TASK DETAILS: Exactly as they appear, set down all the lines of the material.

═════ AVAILABLE DATA

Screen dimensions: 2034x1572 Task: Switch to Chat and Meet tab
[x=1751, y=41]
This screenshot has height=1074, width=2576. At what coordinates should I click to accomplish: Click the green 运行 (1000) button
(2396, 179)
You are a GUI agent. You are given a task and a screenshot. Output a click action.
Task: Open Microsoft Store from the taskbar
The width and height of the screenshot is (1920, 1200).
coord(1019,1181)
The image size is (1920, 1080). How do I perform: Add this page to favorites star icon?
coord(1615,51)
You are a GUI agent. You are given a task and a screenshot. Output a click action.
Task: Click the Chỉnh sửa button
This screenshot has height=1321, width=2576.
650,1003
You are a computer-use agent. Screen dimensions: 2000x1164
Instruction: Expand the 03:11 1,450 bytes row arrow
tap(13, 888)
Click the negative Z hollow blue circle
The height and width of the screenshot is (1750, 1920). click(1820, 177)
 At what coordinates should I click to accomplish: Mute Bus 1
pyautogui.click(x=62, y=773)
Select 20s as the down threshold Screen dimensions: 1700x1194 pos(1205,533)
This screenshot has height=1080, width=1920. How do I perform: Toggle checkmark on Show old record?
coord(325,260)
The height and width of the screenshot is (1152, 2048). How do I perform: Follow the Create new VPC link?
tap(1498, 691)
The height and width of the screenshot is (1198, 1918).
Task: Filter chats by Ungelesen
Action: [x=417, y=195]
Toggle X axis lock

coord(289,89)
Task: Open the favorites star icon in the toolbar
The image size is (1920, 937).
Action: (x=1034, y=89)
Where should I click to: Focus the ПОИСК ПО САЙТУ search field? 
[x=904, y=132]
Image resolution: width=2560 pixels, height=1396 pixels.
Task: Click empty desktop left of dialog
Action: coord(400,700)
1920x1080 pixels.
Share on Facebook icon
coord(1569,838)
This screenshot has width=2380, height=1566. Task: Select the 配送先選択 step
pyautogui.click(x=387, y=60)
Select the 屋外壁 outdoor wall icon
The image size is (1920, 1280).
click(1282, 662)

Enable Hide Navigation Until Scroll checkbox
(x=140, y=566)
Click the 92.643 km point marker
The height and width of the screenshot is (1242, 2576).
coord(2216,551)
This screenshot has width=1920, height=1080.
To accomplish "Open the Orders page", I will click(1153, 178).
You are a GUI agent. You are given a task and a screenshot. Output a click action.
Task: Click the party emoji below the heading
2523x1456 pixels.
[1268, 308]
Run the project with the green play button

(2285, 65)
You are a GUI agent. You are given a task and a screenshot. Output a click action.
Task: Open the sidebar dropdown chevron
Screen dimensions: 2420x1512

══════════

WRITTEN SOLUTION:
Screen dimensions: 2034x1572 Task: Switch to Chat and Meet tab
[x=1751, y=41]
This screenshot has height=1074, width=2576. At what coordinates should I click to accomplish: Click the green 运行 (1000) button
(2396, 179)
You are a GUI agent. You are given a task and a screenshot. Output a click action.
Task: Open Microsoft Store from the taskbar
The width and height of the screenshot is (1920, 1200).
coord(1019,1181)
The image size is (1920, 1080). How do I perform: Add this page to favorites star icon?
coord(1615,51)
You are a GUI agent. You are given a task and a screenshot. Output a click action.
Task: Click the Chỉnh sửa button
This screenshot has height=1321, width=2576.
650,1003
You are a computer-use agent. Screen dimensions: 2000x1164
Instruction: Expand the 03:11 1,450 bytes row arrow
tap(13, 888)
Click the negative Z hollow blue circle
The height and width of the screenshot is (1750, 1920). click(1820, 177)
 At what coordinates should I click to accomplish: Mute Bus 1
pyautogui.click(x=62, y=773)
Select 20s as the down threshold Screen dimensions: 1700x1194 pos(1205,533)
This screenshot has height=1080, width=1920. How do I perform: Toggle checkmark on Show old record?
coord(325,260)
The height and width of the screenshot is (1152, 2048). How do I perform: Follow the Create new VPC link?
tap(1498, 691)
The height and width of the screenshot is (1198, 1918).
Task: Filter chats by Ungelesen
Action: [x=417, y=195]
Toggle X axis lock

coord(289,89)
Task: Open the favorites star icon in the toolbar
The image size is (1920, 937).
Action: (x=1034, y=89)
Where should I click to: Focus the ПОИСК ПО САЙТУ search field? 
[x=904, y=132]
Image resolution: width=2560 pixels, height=1396 pixels.
Task: Click empty desktop left of dialog
Action: coord(400,700)
1920x1080 pixels.
Share on Facebook icon
coord(1569,838)
This screenshot has width=2380, height=1566. Task: Select the 配送先選択 step
pyautogui.click(x=387, y=60)
Select the 屋外壁 outdoor wall icon
The image size is (1920, 1280).
click(1282, 662)

Enable Hide Navigation Until Scroll checkbox
(x=140, y=566)
Click the 92.643 km point marker
The height and width of the screenshot is (1242, 2576).
coord(2216,551)
This screenshot has width=1920, height=1080.
To accomplish "Open the Orders page", I will click(1153, 178).
You are a GUI agent. You are given a task and a screenshot. Output a click action.
Task: Click the party emoji below the heading
2523x1456 pixels.
[1268, 308]
Run the project with the green play button

(2285, 65)
You are a GUI agent. You are given a task and a screenshot. Output a click action.
Task: Open the sidebar dropdown chevron
Screen dimensions: 2420x1512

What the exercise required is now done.